→ Assignment
Among the lines below, keep only those from the one containing "The height and width of the screenshot is (1696, 954)." through the one containing "Task: Expand the ANTERIOR1 preset selector", and reproduce them exactly.

→ Dataset records
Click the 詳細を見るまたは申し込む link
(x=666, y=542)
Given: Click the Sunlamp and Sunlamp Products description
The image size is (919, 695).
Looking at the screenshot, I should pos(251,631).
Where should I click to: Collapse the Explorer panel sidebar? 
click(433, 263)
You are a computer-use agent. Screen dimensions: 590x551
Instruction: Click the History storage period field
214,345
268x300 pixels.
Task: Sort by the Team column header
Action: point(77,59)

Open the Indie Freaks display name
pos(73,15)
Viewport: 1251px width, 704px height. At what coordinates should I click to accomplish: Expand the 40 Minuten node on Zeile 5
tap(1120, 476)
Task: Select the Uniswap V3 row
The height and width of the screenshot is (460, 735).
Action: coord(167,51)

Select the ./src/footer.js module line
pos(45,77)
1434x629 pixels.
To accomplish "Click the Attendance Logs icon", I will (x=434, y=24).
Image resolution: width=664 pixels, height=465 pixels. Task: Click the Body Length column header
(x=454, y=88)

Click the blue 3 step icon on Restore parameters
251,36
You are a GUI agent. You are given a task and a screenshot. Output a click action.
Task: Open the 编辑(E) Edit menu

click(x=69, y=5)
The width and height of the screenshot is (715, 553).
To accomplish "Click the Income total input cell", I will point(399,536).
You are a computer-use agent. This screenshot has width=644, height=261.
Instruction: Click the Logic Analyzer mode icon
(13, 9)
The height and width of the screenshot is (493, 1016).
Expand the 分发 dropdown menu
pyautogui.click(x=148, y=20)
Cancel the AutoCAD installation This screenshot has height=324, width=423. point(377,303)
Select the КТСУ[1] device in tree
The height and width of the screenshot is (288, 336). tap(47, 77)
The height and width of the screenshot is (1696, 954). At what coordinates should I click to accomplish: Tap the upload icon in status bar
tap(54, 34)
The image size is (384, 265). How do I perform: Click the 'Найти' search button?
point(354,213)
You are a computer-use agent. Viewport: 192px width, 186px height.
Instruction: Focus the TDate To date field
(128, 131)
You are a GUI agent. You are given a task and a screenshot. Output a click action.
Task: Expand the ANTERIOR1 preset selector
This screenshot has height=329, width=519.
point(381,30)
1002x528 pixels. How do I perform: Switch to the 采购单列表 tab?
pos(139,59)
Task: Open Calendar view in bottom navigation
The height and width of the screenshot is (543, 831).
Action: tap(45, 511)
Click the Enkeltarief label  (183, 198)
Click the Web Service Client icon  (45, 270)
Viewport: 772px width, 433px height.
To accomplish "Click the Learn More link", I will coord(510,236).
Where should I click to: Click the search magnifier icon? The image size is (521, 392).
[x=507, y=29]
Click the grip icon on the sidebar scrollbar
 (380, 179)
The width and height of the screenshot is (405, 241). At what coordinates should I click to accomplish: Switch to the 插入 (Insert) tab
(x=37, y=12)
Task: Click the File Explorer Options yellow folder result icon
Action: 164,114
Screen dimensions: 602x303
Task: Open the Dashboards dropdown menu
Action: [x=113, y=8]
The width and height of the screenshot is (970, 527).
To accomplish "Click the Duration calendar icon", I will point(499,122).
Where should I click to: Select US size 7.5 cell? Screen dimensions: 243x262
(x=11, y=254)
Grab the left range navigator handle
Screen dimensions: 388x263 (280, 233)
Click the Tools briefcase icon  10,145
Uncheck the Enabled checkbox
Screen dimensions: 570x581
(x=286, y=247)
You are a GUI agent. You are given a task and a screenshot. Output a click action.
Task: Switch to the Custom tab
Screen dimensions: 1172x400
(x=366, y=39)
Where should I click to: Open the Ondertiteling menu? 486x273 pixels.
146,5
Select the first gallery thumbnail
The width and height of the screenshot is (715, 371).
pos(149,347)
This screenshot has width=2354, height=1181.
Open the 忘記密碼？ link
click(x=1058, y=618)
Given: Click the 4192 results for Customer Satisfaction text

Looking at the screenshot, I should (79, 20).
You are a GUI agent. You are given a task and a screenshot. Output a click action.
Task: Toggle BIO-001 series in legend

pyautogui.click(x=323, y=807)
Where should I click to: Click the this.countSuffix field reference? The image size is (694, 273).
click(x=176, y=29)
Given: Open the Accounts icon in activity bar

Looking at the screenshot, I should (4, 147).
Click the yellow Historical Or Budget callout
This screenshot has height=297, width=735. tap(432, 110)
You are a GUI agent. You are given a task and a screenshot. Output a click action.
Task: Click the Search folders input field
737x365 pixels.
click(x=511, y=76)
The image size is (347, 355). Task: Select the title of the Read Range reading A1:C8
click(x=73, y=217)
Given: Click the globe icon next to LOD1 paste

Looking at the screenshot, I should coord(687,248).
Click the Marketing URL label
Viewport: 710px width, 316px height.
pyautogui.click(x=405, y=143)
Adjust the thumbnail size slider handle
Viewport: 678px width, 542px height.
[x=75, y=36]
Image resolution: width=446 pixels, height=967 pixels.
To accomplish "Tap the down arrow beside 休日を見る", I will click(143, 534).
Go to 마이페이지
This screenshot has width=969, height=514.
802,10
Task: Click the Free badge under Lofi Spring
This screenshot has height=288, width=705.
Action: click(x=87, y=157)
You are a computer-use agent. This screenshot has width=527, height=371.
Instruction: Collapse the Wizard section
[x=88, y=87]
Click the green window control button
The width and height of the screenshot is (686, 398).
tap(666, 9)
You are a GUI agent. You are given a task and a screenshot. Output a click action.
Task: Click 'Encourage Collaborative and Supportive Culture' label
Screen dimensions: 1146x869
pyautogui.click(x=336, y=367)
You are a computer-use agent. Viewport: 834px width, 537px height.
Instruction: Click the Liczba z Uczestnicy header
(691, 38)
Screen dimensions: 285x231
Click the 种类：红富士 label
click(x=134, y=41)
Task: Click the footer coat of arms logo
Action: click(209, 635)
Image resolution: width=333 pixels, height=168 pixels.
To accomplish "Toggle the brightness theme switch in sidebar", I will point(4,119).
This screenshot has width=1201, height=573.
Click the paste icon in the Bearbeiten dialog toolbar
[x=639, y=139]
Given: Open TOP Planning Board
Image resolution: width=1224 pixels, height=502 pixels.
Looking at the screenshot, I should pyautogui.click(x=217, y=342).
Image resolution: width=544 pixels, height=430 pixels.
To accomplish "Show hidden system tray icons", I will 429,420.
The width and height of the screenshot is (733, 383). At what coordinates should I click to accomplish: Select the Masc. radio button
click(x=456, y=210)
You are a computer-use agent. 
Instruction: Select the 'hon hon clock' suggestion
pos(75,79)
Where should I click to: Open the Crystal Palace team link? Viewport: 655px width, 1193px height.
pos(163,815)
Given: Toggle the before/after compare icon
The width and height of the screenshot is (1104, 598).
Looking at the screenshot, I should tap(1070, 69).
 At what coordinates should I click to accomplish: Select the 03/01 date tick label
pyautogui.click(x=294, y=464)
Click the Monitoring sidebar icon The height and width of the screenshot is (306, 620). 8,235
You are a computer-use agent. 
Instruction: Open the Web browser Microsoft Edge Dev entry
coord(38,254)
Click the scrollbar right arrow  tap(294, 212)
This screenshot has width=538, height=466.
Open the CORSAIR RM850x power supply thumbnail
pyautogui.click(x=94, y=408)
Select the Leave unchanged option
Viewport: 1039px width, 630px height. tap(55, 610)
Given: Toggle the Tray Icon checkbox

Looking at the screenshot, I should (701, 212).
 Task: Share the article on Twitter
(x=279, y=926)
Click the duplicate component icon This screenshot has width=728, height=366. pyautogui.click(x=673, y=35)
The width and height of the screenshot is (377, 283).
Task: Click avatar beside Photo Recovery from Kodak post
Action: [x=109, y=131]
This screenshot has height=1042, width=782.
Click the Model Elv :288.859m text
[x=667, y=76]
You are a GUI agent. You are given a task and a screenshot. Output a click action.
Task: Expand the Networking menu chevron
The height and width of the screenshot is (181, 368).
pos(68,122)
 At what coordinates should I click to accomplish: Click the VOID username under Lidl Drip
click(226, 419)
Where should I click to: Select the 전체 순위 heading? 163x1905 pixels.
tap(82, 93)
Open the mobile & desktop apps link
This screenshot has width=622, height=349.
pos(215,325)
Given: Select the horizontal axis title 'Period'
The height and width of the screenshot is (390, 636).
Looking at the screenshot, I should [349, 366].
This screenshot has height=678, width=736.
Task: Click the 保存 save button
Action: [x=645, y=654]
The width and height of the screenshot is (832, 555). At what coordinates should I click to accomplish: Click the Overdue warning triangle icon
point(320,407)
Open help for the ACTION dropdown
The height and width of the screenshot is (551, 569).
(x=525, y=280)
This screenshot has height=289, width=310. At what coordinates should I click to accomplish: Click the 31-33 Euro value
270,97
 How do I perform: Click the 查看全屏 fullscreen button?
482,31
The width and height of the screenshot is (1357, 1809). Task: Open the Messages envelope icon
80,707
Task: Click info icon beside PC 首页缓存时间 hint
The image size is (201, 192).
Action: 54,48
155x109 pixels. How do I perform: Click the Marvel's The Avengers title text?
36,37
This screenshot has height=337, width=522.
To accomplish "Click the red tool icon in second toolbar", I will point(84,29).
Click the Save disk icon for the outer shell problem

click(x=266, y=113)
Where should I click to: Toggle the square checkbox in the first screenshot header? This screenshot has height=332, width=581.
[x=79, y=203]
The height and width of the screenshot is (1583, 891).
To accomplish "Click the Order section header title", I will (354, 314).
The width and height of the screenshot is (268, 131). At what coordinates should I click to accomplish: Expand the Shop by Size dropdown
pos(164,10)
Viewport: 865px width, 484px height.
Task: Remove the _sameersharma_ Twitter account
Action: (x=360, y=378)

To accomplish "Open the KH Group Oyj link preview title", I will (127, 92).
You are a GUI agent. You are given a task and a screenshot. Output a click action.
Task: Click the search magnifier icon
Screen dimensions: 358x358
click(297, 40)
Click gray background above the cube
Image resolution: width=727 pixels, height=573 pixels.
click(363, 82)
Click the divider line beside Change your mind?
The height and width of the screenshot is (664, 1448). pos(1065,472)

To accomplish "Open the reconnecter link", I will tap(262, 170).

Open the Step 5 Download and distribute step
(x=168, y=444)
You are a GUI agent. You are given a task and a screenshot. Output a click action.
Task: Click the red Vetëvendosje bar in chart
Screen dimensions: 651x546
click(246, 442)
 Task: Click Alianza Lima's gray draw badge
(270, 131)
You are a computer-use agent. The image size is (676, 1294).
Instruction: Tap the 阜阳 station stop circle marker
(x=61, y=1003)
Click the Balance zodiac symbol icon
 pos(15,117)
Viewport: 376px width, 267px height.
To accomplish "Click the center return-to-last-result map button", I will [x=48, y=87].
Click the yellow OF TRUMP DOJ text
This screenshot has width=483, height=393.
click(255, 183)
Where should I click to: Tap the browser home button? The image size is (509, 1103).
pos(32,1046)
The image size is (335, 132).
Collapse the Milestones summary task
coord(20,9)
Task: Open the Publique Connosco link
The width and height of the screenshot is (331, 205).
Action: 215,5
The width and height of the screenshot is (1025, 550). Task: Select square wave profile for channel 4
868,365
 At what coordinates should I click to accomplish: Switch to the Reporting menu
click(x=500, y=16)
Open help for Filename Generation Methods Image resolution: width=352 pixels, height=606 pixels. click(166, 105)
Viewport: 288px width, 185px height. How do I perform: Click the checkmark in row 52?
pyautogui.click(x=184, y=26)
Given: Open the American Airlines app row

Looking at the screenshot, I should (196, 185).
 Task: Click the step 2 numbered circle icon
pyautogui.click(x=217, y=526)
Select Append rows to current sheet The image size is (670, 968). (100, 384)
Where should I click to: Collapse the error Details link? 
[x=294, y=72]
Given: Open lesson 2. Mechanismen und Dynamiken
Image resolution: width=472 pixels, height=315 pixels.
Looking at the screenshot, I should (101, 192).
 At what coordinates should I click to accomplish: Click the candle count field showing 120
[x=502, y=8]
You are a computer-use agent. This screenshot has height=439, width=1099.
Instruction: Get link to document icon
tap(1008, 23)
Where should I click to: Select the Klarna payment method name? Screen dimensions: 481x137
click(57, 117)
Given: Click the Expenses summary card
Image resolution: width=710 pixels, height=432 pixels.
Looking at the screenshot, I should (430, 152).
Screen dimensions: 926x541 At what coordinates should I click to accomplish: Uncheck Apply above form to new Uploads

→ Written answer
The height and width of the screenshot is (1696, 954). At what coordinates should I click to accomplish: Tap the upload icon in status bar
tap(54, 34)
The image size is (384, 265). How do I perform: Click the 'Найти' search button?
point(354,213)
You are a computer-use agent. Viewport: 192px width, 186px height.
Instruction: Focus the TDate To date field
(128, 131)
You are a GUI agent. You are given a task and a screenshot. Output a click action.
Task: Expand the ANTERIOR1 preset selector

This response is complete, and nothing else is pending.